L’article 46 bis est ainsi rédigé : « Les amendements sont mis aux voix dans l’ordre ci-après : les amendements de suppression et ensuite les autres amendements en commençant par ceux qui s’écartent le plus du texte proposé… ». Mais vous nous proposez de faire autrement.
Vous présentez des amendements qui ne sont pas préparés ou qui sont anecdotiques par rapport à la question de la pénibilité, qui, je le rappelle, n’est pas la préoccupation première de la majorité présidentielle.

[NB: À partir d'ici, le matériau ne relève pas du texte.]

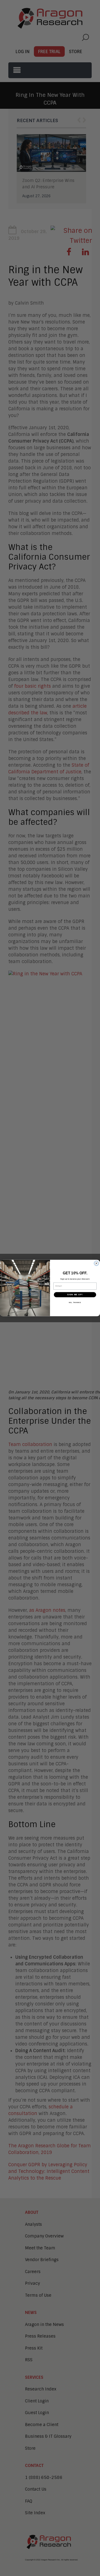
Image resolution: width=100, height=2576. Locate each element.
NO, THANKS (75, 1302)
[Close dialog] (96, 1263)
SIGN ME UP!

En effet, souvenez-vous, celle-ci a supprimé par ordonnance des dispositions sur ce sujet qui avaient été votées dans le cadre de la loi Touraine.
Par conséquent, il serait préférable que vous repreniez vos esprits, mes chers collègues, et que nous évitions des disputes de bac à sable pour savoir qui a commencé quoi. Retrouvons ce moment où nous pouvions laisser cours au dialogue entre spécialistes.
Monsieur le rapporteur, nous avons encore trois jours pour débattre. De grâce, cessons de jouer !
M. Philippe Tabarot. Merci de cette contribution au débat !
M. le président. La parole est à M. Ronan Dantec, pour un rappel au règlement.
M. Ronan Dantec. Mon rappel au règlement se fonde sur l’article 44 bis.
Je voudrais ce soir rendre hommage aux pères de la Constitution. Ils ont tout de même énormément réfléchi à ce qu’était le Sénat.
Nous ne sommes pas l’Assemblée nationale. Dans cette chambre, le Gouvernement peut s’imposer à sa majorité quand elle est un peu frondeuse. On voit bien la logique du 49.3, même si son usage est toujours un peu dangereux, comme l’histoire politique de ces dernières années l’a montré, y compris avec d’autres gouvernements.
Cependant, les rédacteurs ont intégré dans leurs réflexions que le Sénat était différent. Au Sénat, on ne peut pas passer en force.